Wow! Can you believe that we are already halfway through the semester?! It has gone by fast! I must admit that I am a little relived to be moving onto a new section of the course where we will be focusing on Geometry. I learned a lot this week and hope you all did, too! I look forward to reading your posts! As always, I have listed my thoughts and comments about each activity in the module. The required items are listed in bold red.
Key Ideas in Geometry
What are the key ideas of geometry that you want your students to work through during the school year?
Essentially, I would want my future students to work on the concepts that are given by the Common Core State Standards as well as the NCTM. It is important that they are familiar with the objectives so it will be my responsibility to give them a lot of practice. I would also want students to start using their knowledge of the shapes and other ideas they learn about and apply it to the real world. In my experience with geometry, I can say that got through by memorizing and not fully understanding some of the information. This is something I do not want my students to do. I believe that my response to this question will likely change once I gain some experience in teaching and reflecting on geometry and the standards that accompany the subject.
Van Hiele Levels
The ideas mentioned within this part of the module were very interesting. I don't think I've heard of the van Hiele levels, so it was great to learn about them and practice applying them to a specific activity.
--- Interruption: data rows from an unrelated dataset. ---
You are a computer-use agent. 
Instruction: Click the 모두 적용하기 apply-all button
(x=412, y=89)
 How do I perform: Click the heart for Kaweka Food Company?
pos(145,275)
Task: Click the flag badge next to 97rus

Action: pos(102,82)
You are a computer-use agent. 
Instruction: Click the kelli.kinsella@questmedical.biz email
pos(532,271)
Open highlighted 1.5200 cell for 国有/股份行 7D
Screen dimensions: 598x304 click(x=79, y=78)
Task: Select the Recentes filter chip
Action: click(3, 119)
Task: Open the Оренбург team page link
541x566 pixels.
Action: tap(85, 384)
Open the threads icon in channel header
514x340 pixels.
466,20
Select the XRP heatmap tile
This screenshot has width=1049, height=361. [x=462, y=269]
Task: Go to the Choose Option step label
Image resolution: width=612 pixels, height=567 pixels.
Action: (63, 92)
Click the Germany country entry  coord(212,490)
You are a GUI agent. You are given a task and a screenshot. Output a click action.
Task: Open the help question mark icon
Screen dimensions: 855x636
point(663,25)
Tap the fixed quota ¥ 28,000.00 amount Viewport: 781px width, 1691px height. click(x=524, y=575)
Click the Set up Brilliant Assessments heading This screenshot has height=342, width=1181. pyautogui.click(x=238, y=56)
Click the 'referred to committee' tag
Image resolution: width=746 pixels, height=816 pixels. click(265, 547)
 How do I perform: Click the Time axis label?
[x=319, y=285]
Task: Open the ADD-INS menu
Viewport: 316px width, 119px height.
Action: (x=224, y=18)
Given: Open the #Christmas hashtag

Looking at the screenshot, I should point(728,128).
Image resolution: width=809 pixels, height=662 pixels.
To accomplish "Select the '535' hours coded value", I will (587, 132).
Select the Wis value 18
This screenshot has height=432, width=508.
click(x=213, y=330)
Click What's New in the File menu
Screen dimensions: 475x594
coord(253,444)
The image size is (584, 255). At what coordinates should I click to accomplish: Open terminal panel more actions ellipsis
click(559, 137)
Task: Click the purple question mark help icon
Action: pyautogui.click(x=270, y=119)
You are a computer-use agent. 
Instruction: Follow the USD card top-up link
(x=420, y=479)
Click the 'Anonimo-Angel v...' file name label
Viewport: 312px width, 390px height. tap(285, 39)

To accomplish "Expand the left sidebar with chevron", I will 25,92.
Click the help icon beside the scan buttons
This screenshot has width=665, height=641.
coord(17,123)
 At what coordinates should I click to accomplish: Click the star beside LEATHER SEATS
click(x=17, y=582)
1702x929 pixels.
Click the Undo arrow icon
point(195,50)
Before starting the activity, I read the article that was attached in the module. I learned about the five different levels of geometry understanding that were named by Dutch educators, Pierre and Dina van Hiele. They explained that students learn and understand geometry at different hierarchical levels 1) Visualization, 2) Analysis, 3) Abstraction, 4) Deduction, and 5) Rigor. It was interesting to learn that students must master one level in order to move up to another. It made sense to read that many teachers often think on higher van Hiele levels than their students, making the interpretations very different from one another. It is super important to teach at levels students can understand. The article emphasizes the importance of including appropriate, mathematical language when helping students progress through each level because they need practice discussing and verbalizing learned concepts. It was great to read about the different methods teachers can use to assess their students' placements on the van Hiele scale. Simple observations and analyzing their work in the classroom can reveal a lot about their understandings. This will come in handy for me one day!
Next, I viewed the PowerPoint video that also highlighted these important ideas. I did notice, however, that this PowerPoint did mention that it is possible for students to skip a hierarchy level but only if they are really advanced in their thinking. I like how Dr. Hargrove gave us some ideas on what kinds of activities we can use to gather student understanding and reasonings. For example, the "What's My Shape?' activity seems like a great one to use that would help identify students' understanding and use of geometrical vocabulary. Very interesting.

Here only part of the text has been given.